Goodenia cirrifica is a species of flowering plant in the family Goodeniaceae and is endemic to northern Australia. It is an ascending, widely branched, sticky herb with short-lived, lance-shaped to egg-shaped leaves at the base, linear stem leaves, and racemes of small yellow flowers.

==Description==
Goodenia cirrifica is an ascending, widely branched herb that typically grows to a height of 40 cm long and has sticky foliage and zig-zagged branches. The leaves at the base of the plant are short-lived, lance-shaped to egg-shaped with the narrower end towards the base, up to 30 mm long and 8 mm wide, the stem leaves linear and 10–50 mm long. The flowers are arranged in racemes up to 300 mm long on a peduncle 5–20 mm long with leaf-like bracts at the base. The sepals are narrow elliptic to lance-shaped, 2–3.5 mm long, the petals yellow, 7–10 mm long. The lower lobes of the corolla are 2–3 mm long with wings about 1 mm wide.
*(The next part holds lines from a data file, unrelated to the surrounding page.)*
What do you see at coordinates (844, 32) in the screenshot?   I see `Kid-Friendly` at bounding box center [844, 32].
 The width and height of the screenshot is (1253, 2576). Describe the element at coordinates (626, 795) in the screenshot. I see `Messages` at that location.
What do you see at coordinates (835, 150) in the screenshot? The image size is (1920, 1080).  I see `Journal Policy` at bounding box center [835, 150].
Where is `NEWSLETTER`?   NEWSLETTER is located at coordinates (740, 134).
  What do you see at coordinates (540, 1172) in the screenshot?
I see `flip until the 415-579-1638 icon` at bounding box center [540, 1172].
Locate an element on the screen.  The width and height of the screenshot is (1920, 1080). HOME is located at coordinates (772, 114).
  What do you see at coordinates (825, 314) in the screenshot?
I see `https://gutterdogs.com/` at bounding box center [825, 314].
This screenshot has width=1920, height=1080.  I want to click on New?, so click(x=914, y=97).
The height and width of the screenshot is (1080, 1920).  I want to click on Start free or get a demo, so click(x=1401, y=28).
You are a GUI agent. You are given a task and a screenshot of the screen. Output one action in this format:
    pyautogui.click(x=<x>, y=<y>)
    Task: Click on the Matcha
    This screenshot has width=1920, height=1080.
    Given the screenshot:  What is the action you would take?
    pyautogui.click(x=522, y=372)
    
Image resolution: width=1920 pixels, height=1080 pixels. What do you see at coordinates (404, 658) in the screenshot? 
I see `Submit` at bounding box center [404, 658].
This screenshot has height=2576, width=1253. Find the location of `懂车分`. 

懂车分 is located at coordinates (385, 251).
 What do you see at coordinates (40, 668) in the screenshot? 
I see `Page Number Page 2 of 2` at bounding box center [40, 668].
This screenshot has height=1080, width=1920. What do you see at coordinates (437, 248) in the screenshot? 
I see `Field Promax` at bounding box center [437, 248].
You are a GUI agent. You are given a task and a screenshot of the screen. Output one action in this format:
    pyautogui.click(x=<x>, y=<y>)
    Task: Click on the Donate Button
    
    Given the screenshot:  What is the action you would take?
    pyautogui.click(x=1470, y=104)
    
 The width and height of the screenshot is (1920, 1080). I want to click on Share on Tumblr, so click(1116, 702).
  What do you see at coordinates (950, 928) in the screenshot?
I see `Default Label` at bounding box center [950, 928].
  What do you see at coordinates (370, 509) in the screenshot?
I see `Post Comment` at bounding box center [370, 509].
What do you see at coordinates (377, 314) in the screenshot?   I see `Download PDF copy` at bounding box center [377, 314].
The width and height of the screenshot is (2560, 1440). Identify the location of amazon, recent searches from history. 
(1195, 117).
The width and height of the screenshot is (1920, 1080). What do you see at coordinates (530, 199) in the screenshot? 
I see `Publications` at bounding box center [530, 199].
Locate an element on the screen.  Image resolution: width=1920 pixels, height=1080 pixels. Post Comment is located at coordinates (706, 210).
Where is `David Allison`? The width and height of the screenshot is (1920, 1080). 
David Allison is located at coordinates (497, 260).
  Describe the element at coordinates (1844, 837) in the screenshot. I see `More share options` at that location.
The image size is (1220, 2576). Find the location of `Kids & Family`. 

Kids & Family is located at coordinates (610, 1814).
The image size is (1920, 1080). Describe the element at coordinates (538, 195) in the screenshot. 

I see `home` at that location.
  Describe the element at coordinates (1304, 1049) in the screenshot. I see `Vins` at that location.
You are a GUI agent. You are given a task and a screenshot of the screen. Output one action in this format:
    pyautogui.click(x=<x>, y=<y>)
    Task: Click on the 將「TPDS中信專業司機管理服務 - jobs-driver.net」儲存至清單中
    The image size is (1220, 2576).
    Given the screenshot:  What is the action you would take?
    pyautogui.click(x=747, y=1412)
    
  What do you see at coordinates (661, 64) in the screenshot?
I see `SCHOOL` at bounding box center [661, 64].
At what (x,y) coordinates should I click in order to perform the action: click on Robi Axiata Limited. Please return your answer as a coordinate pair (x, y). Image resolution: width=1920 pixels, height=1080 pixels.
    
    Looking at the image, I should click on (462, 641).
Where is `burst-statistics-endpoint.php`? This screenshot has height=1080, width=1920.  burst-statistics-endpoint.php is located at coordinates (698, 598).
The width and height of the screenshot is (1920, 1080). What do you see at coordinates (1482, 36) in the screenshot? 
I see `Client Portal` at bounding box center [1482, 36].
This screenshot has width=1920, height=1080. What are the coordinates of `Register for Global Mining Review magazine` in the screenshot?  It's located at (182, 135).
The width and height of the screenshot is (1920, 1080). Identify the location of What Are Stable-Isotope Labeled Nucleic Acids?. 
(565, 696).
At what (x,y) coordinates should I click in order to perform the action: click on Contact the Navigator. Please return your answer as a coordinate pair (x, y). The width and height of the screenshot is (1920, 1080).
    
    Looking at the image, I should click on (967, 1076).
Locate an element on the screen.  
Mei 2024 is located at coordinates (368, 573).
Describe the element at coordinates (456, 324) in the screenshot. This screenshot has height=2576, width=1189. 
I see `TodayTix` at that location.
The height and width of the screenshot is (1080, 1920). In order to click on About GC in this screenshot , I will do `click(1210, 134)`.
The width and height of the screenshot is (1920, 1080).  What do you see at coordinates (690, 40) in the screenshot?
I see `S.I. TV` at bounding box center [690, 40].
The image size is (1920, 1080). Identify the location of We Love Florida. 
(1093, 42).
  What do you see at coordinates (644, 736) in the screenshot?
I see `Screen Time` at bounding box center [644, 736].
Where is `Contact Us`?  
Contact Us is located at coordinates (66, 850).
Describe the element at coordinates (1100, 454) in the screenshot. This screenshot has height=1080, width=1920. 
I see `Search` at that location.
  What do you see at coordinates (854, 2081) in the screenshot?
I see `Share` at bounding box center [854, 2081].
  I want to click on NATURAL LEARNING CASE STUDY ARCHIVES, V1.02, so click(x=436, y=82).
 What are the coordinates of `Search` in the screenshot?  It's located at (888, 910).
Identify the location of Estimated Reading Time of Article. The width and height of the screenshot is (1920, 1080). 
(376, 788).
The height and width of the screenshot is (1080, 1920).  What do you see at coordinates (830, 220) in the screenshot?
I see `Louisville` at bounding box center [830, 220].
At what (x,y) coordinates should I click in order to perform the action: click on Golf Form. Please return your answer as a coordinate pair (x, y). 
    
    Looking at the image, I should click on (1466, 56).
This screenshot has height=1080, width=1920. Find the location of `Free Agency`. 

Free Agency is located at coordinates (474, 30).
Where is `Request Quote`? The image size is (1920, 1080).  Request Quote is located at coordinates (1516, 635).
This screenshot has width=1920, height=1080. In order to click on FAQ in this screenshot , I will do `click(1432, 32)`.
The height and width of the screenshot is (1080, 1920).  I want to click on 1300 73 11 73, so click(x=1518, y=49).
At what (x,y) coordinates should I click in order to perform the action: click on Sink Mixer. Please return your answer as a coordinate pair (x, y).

Flowering occurs from March to October and the fruit is an oval capsule about 5 mm long.

==Taxonomy and naming==
Goodenia cirrifica was first formally described in 1886 by Ferdinand von Mueller in The Australasian Journal of Pharmacy from specimens collected "on the Alligator-River" by Maurice William Holtze.

==Distribution and habitat==
This goodenia grows in forest and woodland in the northern part of the Northern Territory.